• Directions: Nothing outside the range is to be copied. From the entries below, reproduce exactly the lines starting at the one with "You are a GUI" and ending at the one with "You are a computer-use", without pictures.

Data excerpts: Begin

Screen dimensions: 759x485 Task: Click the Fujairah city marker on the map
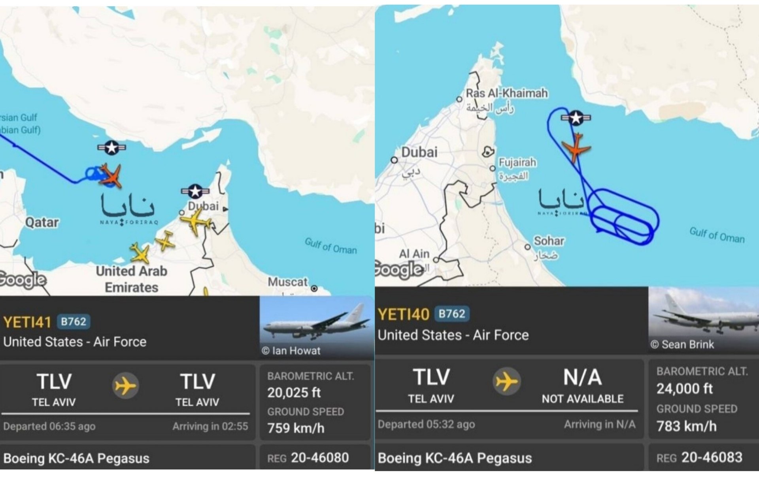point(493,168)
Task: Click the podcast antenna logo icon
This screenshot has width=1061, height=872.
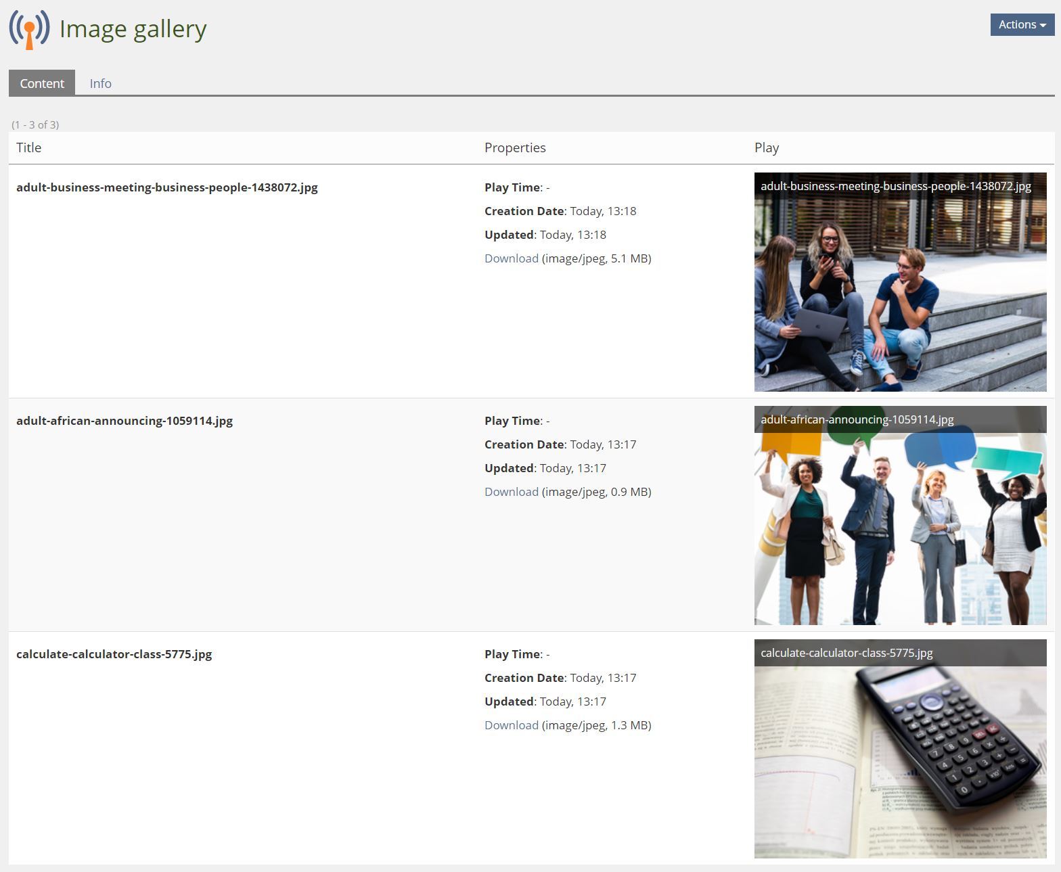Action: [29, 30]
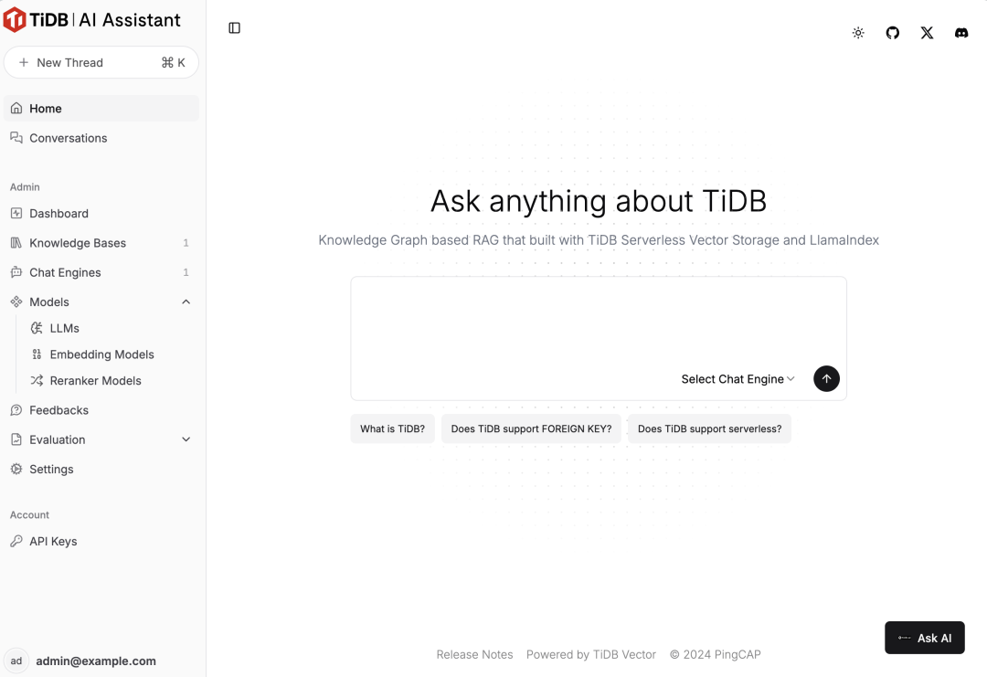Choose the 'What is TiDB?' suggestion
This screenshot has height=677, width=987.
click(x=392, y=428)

Data excerpts: End
Data excerpts: Begin

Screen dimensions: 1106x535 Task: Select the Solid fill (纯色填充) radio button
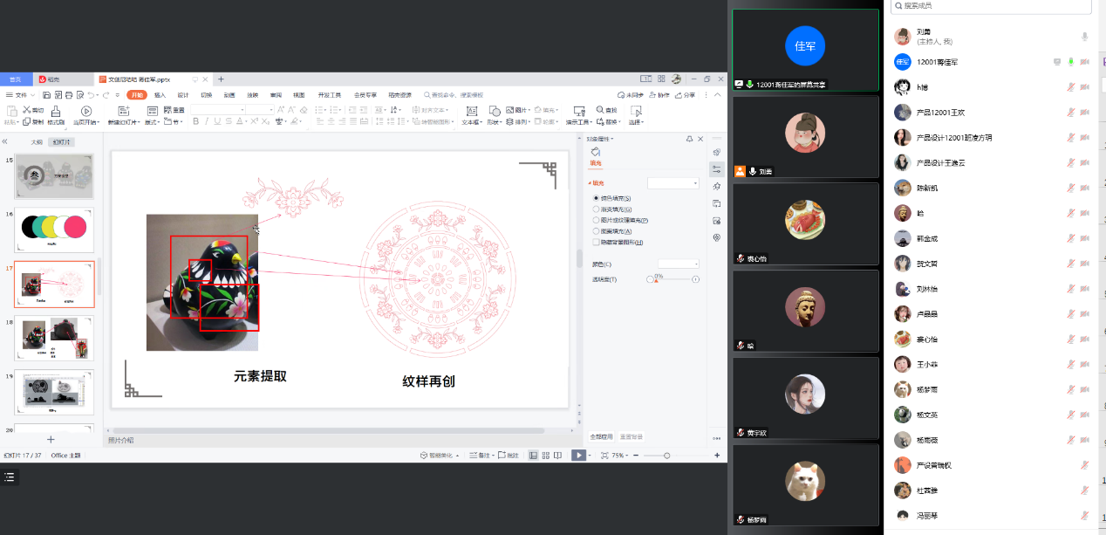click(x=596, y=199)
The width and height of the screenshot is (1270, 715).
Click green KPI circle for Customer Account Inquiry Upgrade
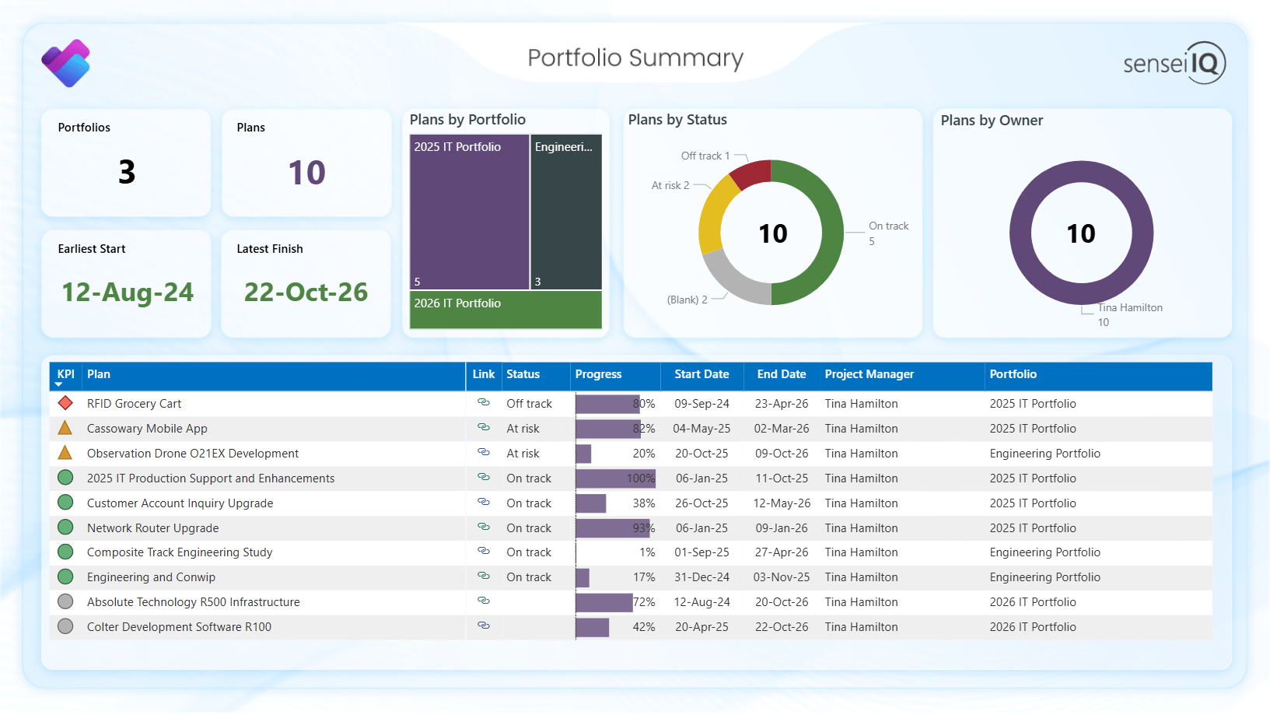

Data excerpts: End
Data excerpts: Begin

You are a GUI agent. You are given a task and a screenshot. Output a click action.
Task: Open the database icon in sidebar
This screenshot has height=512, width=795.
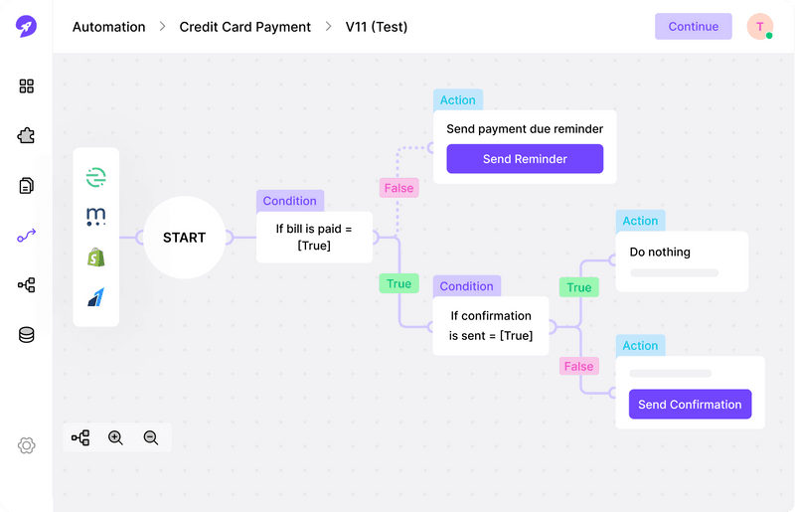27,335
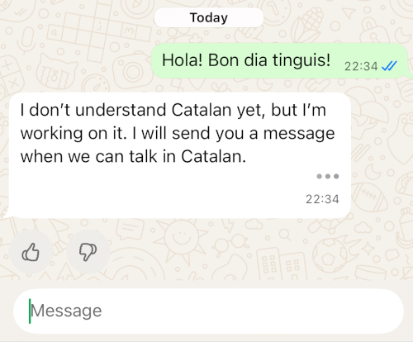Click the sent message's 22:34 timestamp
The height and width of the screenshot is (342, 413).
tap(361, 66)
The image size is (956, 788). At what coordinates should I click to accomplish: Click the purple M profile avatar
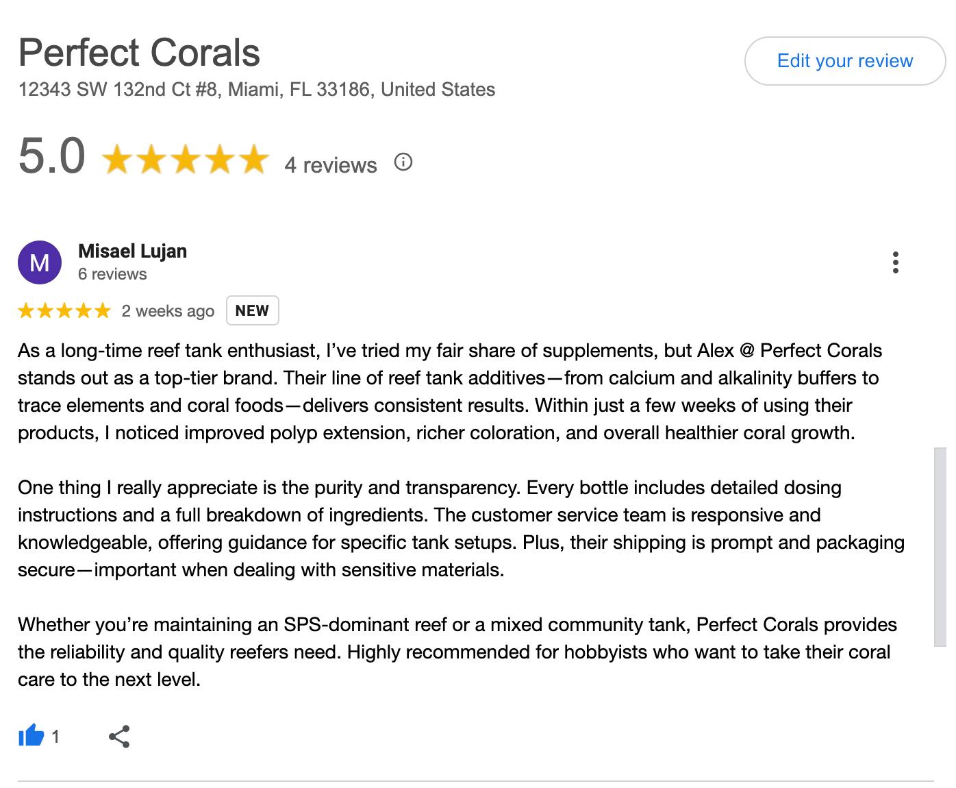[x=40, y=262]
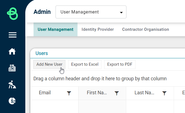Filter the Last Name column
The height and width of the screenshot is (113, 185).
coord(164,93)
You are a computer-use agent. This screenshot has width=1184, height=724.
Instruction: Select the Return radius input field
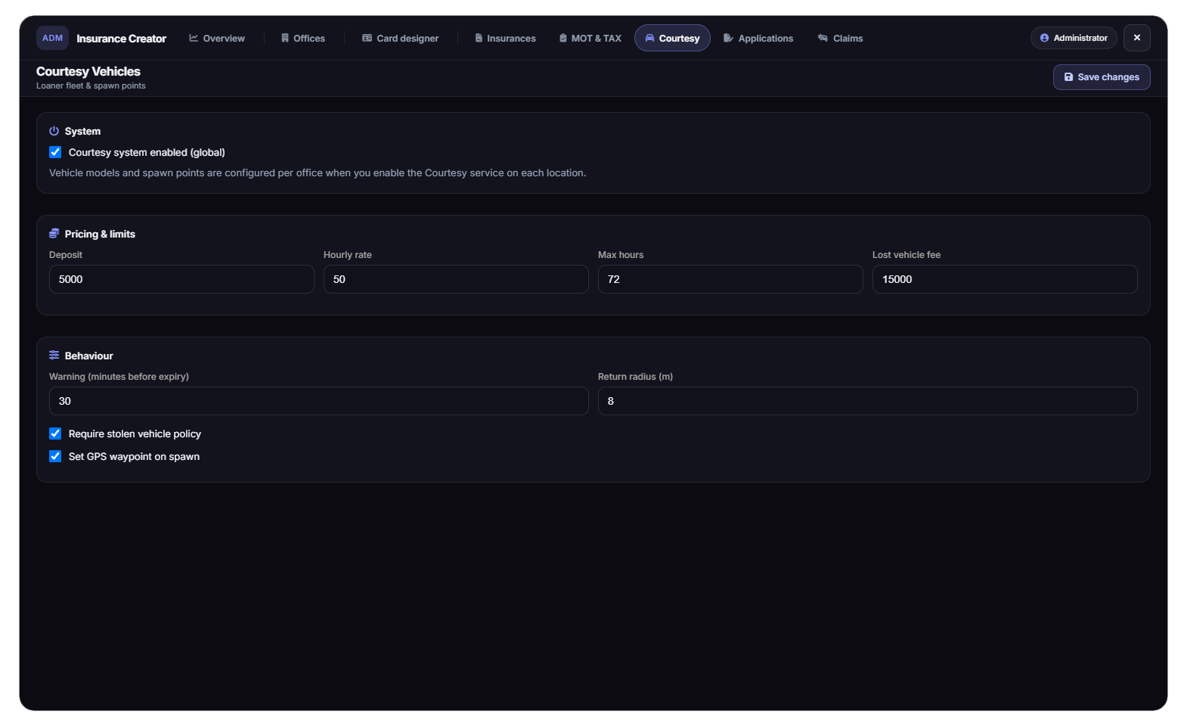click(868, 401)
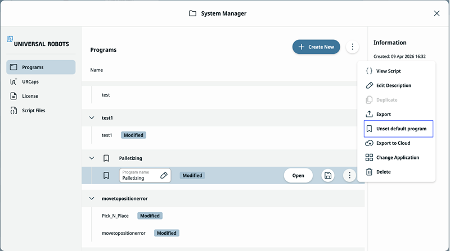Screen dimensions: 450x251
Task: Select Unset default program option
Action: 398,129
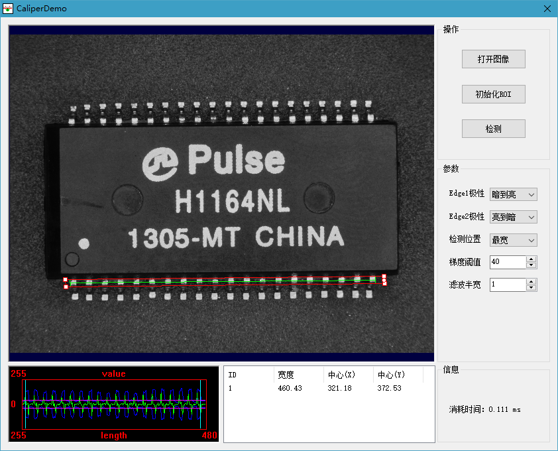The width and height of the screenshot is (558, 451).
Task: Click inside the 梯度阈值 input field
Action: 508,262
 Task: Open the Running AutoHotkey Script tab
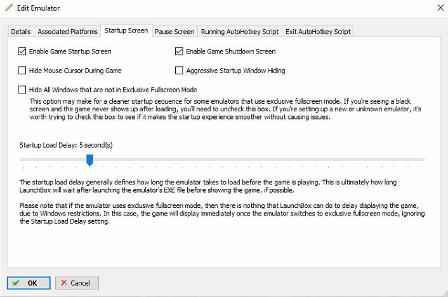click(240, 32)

Data excerpts: End

• Your solution:
You are a GUI agent. You are given a task and a screenshot. Output a click action.
Task: Open the database icon in sidebar
This screenshot has height=512, width=795.
27,335
Click the sent message's 22:34 timestamp
The height and width of the screenshot is (342, 413).
tap(361, 66)
The image size is (956, 788). At what coordinates should I click to accomplish: Click the purple M profile avatar
[x=40, y=262]
Filter the Last Name column
The height and width of the screenshot is (113, 185).
coord(164,93)
You are a computer-use agent. This screenshot has width=1184, height=724.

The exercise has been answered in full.